#### INPUT:
────────────────
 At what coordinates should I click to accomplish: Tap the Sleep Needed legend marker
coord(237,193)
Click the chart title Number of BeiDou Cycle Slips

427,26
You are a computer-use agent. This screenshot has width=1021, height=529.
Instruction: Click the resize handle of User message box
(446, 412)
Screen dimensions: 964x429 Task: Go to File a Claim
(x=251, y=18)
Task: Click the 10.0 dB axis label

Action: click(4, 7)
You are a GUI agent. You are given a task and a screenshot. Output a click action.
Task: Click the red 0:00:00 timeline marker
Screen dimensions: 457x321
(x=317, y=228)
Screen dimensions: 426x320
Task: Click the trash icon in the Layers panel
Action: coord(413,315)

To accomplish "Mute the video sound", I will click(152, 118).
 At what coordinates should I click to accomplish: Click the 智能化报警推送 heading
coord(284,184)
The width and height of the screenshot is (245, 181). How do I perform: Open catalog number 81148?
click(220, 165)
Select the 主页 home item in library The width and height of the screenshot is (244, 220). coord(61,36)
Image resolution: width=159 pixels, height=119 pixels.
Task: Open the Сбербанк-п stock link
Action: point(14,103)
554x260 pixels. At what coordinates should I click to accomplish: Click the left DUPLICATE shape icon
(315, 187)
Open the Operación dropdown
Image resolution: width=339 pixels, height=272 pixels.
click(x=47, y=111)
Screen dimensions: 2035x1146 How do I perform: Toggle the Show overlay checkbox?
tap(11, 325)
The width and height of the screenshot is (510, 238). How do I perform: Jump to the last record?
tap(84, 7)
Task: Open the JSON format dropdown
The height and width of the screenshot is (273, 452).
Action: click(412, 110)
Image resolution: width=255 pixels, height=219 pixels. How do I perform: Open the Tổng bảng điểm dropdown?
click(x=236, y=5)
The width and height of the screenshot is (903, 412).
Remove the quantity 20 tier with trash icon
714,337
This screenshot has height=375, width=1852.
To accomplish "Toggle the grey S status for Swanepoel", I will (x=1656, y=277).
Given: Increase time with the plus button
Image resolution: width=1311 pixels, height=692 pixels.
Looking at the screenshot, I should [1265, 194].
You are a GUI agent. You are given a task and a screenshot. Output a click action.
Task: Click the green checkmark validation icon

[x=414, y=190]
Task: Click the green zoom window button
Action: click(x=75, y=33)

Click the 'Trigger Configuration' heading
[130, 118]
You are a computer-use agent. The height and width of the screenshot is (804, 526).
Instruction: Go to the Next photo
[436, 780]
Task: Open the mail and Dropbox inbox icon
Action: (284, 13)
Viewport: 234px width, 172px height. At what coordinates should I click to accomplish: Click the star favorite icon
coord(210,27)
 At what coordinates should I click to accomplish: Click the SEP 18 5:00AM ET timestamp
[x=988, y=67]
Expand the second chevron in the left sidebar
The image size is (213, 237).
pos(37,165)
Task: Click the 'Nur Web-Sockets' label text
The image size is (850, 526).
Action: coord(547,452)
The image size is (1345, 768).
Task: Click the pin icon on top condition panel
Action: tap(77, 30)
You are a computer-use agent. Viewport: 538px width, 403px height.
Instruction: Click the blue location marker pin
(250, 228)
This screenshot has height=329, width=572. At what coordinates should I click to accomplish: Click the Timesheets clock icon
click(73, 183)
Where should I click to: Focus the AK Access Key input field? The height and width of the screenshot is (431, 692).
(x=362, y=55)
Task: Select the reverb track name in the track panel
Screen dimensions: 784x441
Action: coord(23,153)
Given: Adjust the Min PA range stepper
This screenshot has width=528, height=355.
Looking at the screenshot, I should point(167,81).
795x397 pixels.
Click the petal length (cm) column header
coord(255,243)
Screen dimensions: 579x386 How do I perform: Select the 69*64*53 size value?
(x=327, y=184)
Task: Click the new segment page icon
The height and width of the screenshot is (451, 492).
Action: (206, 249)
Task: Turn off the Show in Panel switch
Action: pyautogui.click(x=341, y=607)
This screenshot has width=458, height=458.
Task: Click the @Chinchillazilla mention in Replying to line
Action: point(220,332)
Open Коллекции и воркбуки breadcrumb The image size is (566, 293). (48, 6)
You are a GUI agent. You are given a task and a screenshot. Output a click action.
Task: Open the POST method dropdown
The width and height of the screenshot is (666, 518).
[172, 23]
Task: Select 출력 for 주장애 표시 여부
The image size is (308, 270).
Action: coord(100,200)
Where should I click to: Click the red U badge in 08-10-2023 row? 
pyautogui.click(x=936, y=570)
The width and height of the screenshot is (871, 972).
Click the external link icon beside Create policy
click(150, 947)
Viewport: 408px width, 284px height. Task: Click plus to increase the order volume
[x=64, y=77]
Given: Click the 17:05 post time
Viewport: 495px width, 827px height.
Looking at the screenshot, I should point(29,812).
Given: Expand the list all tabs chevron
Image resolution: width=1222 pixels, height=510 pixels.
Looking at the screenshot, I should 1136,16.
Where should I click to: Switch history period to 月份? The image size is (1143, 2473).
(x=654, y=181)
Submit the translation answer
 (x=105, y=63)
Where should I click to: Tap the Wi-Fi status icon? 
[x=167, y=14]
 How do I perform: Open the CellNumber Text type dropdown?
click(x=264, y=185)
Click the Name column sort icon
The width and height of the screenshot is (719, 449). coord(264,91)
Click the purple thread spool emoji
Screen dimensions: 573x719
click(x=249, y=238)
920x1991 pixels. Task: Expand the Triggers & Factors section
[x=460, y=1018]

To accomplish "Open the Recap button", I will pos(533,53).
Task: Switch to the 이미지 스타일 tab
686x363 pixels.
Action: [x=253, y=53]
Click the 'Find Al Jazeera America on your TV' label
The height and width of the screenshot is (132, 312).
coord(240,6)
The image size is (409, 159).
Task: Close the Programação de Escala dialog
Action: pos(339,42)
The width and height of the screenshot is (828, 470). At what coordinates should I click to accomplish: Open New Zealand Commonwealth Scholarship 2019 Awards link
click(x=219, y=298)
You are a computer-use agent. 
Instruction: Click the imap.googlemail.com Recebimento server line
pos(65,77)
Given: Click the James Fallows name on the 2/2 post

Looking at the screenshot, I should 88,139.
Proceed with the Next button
────────────────
Find the line with "554x260 pixels. At" in the entries above. Retype it and each line after it, exactly, through the line with "Given: Increase time with the plus button", and stop there.

554x260 pixels. At what coordinates should I click to accomplish: Click the left DUPLICATE shape icon
(315, 187)
Open the Operación dropdown
Image resolution: width=339 pixels, height=272 pixels.
click(x=47, y=111)
Screen dimensions: 2035x1146 How do I perform: Toggle the Show overlay checkbox?
tap(11, 325)
The width and height of the screenshot is (510, 238). How do I perform: Jump to the last record?
tap(84, 7)
Task: Open the JSON format dropdown
The height and width of the screenshot is (273, 452).
Action: click(412, 110)
Image resolution: width=255 pixels, height=219 pixels. How do I perform: Open the Tổng bảng điểm dropdown?
click(x=236, y=5)
The width and height of the screenshot is (903, 412).
Remove the quantity 20 tier with trash icon
714,337
This screenshot has height=375, width=1852.
To accomplish "Toggle the grey S status for Swanepoel", I will (x=1656, y=277).
Given: Increase time with the plus button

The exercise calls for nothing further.